I’ve been busy pulling together a project that’s been in the pipeline for about 6 months now, since that fateful day in August when thermalgal (Jenni) came to a Loudoun Needleworkers meet-up and announced that she was (and still is) expecting her 2nd child in March.
We had just finished a blanket for our fearless leader, electricsoup (Misty), which ended up being large enough for her whole family to cuddle under. Not that there’s anything wrong with that, but our intention was to make something for behbehsoup, as Zoe was known then. Misty has definitely appreciated the blanket, wrapping herself in our collective love (yes, even I get cheesy and melodramatic sometimes) during the last few weeks of her pregnancy, at the hospital, and during her maternity leave. We also made a Flying Spaghetti Monster for Misty’s son Alex, and by we I mean mainly snarkymarcy (Marcy) and BeadedLaceHoar (Karen), and Marcy’s husband Todd, who mastered the Embellish Knit for most of that I-cord.
So for Jenni, I was hoping to improve on things and do something a little different. Everyone involved agreed on a baby blanket and a family blanket, and many suggested making something for Jenni’s son Henry.
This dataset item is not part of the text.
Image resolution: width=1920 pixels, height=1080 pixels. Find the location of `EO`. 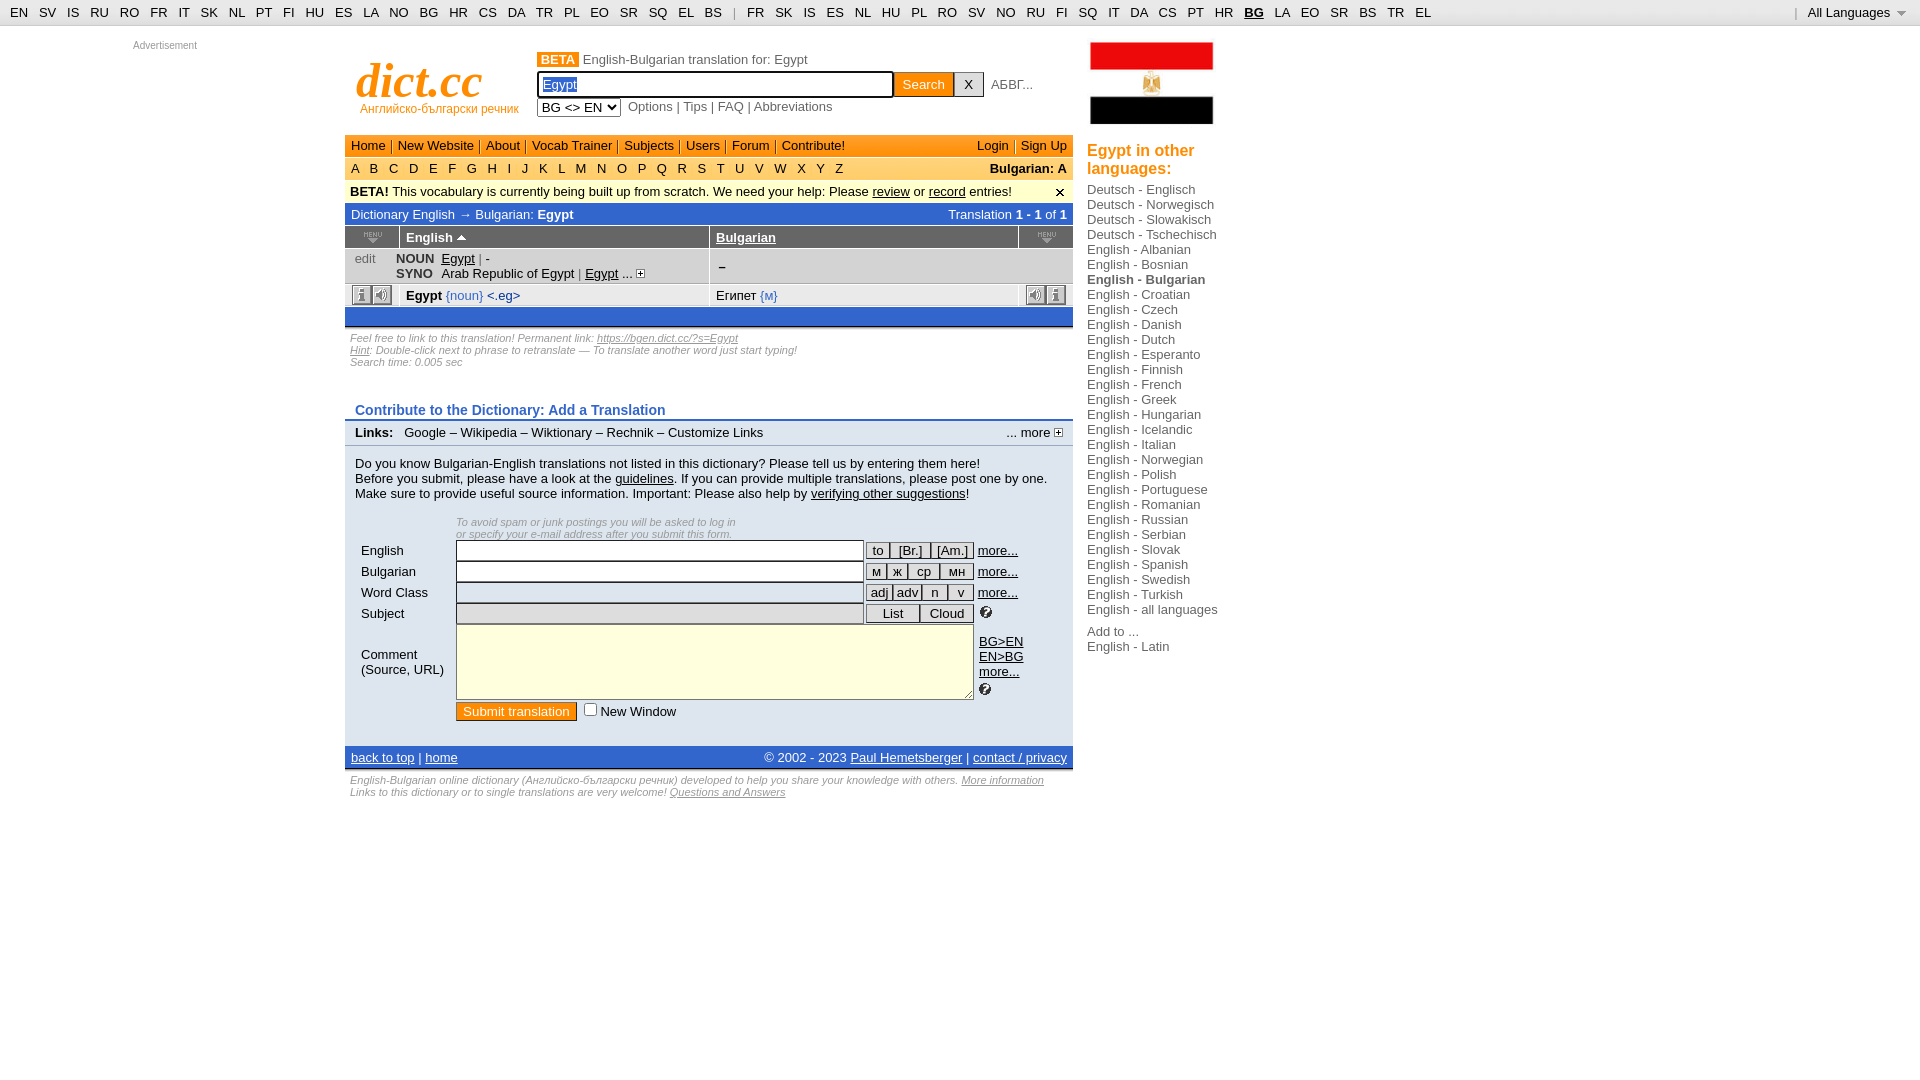

EO is located at coordinates (1310, 12).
As with Misty, Jenni provided a picture of her nursery so we could pick colors that would coordinate well with it. And as with Misty, we ended up using KnitPicks Comfy Worsted. I should have been more diplomatic with my project management, but ended up making some dictatorial decisions about the design. Making something as a group for Henry was going to be too complicated, so we left that as an optional bonus (I’m still working on my item for him).
I decided that hexagons, rather than squares, would be interesting to do, and in early December came up with several different blanket designs using 5 vibrant colors for the family blanket and 5 coordinating, paler colors for the baby blanket:
I ordered the yarn and distributed it along with the designs and instructions for making a basic, center-out hexagon. Even though I planned carefully and spent a day looking for the missing link in my hexagon calculations, I did not come up with the right formula for calculating the sides. I should have asked the LNW hive mind for help, but the hexagons (and blankets) turned out reasonably well.
I started piecing together the baby blanket last Wednesday afternoon and finished all but one hexagon on Friday morning, spending most of my time on the blanket and watching MI5 (aka spooks) on Netflix Streaming. Thursday I sent out email asking for help putting together the family blanket, comprising hexagons double the size of the baby blanket. RabbitSmile (Lisa), HoundHoar (Alana), and AliseKnits (Alise) all came over on Saturday with their crochet hooks to edge each hexagon with single crochet and then join them all in sections. Alana, who took a break to go home and get her 3 greyhounds, stayed until 3am, which is both crazy and the most fun I’ve had in a while – we giggled at the dogs, at IT Crowd, at my lack of piecing prowess as I crocheted the same seam for the 3rd time. I tossed the blankets into the washer and went to sleep.
Sunday: Jenni loves the blankets. They turned out really well, much better than they look in the pictures I took Sunday before the meet-up.
|Baby Blanket:||Family Blanket:|
Since starting this project, we have two other LNWers expecting, both for their first child. [Insert obligatory but tired joke about drinking the water at knitting meet-ups.] I’m taking a break from blanket project management, which makes me sad/guilty (I could do it! Really!) but also relieved that I can focus on other things, like getting back to the point of this blog or life or some third thing I haven’t come up with yet.